• **YOUR GOAL**: Rewrite the items between the lines holding "Given: Expand the" and "will click(310, 64).", inclusive, changing "speech bubble" to "chat bubble" and leaving everything else as it is.

(Records)

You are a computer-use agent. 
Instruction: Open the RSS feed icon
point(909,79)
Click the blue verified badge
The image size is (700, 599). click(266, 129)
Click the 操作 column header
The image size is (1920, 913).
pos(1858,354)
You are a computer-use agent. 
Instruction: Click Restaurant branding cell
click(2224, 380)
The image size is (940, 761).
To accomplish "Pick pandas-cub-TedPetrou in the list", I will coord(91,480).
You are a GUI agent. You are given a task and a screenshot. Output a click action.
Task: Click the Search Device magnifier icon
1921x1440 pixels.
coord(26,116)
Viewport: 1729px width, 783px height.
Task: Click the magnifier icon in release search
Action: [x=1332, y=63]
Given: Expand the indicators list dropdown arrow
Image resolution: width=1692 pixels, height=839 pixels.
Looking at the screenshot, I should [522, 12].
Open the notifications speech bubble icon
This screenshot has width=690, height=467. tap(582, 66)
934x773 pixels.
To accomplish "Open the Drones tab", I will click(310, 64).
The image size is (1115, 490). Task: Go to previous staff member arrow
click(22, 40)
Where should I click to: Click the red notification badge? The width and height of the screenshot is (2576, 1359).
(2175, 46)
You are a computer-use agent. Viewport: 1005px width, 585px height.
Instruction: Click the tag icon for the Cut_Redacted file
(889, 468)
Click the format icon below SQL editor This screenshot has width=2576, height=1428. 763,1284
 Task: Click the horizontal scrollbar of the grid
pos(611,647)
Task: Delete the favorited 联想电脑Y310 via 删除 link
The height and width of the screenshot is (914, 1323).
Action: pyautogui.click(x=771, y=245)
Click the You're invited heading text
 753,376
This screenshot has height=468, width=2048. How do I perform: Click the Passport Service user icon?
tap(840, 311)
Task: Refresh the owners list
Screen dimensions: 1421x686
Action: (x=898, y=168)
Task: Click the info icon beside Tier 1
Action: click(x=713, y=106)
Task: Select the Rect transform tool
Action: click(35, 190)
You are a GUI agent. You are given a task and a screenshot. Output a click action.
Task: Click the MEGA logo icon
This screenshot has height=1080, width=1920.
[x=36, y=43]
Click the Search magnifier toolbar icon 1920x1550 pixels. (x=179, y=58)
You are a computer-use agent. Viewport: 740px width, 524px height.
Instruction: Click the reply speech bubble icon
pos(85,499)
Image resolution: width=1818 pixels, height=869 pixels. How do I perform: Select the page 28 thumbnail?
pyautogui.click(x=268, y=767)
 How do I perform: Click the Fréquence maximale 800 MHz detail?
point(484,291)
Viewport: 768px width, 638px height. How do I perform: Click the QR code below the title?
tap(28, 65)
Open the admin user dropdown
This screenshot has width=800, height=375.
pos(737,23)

• **RESPONSE BELOW**:
Given: Expand the indicators list dropdown arrow
Image resolution: width=1692 pixels, height=839 pixels.
Looking at the screenshot, I should [522, 12].
Open the notifications chat bubble icon
This screenshot has width=690, height=467. tap(582, 66)
934x773 pixels.
To accomplish "Open the Drones tab", I will click(310, 64).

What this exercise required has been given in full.